━━━ Data in this exercise

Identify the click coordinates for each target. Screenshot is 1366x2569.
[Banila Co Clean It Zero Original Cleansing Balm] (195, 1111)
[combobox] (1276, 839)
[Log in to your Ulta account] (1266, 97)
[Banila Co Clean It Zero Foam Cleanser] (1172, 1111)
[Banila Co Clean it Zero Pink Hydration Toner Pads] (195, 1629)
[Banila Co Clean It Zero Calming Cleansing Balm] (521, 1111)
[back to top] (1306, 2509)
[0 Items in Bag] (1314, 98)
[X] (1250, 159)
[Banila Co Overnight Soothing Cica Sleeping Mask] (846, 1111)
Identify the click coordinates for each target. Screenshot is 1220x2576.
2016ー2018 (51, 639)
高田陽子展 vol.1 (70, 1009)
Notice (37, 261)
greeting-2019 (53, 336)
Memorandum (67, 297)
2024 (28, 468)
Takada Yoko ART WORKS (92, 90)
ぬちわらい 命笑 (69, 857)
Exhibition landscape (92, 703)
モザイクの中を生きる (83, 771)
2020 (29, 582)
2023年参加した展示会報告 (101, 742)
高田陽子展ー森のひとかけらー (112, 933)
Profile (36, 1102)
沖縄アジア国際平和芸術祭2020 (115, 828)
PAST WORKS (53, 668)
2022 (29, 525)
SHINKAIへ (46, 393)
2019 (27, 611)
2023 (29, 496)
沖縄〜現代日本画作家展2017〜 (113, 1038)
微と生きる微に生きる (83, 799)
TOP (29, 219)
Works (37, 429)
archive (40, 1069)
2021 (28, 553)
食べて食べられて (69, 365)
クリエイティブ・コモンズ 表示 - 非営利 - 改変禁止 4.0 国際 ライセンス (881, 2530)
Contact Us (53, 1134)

━━━━━━

§ **Assignment**
Output the full listing above without altering a single word.

§ **Written solution**
Identify the click coordinates for each target. Screenshot is 1366x2569.
[Banila Co Clean It Zero Original Cleansing Balm] (195, 1111)
[combobox] (1276, 839)
[Log in to your Ulta account] (1266, 97)
[Banila Co Clean It Zero Foam Cleanser] (1172, 1111)
[Banila Co Clean it Zero Pink Hydration Toner Pads] (195, 1629)
[Banila Co Clean It Zero Calming Cleansing Balm] (521, 1111)
[back to top] (1306, 2509)
[0 Items in Bag] (1314, 98)
[X] (1250, 159)
[Banila Co Overnight Soothing Cica Sleeping Mask] (846, 1111)
Identify the click coordinates for each target. Screenshot is 1220x2576.
2016ー2018 (51, 639)
高田陽子展 vol.1 (70, 1009)
Notice (37, 261)
greeting-2019 (53, 336)
Memorandum (67, 297)
2024 (28, 468)
Takada Yoko ART WORKS (92, 90)
ぬちわらい 命笑 (69, 857)
Exhibition landscape (92, 703)
モザイクの中を生きる (83, 771)
2020 (29, 582)
2023年参加した展示会報告 (101, 742)
高田陽子展ー森のひとかけらー (112, 933)
Profile (36, 1102)
沖縄アジア国際平和芸術祭2020 (115, 828)
PAST WORKS (53, 668)
2022 (29, 525)
SHINKAIへ (46, 393)
2019 (27, 611)
2023 (29, 496)
沖縄〜現代日本画作家展2017〜 (113, 1038)
微と生きる微に生きる (83, 799)
TOP (29, 219)
Works (37, 429)
archive (40, 1069)
2021 (28, 553)
食べて食べられて (69, 365)
クリエイティブ・コモンズ 表示 - 非営利 - 改変禁止 4.0 国際 ライセンス (881, 2530)
Contact Us (53, 1134)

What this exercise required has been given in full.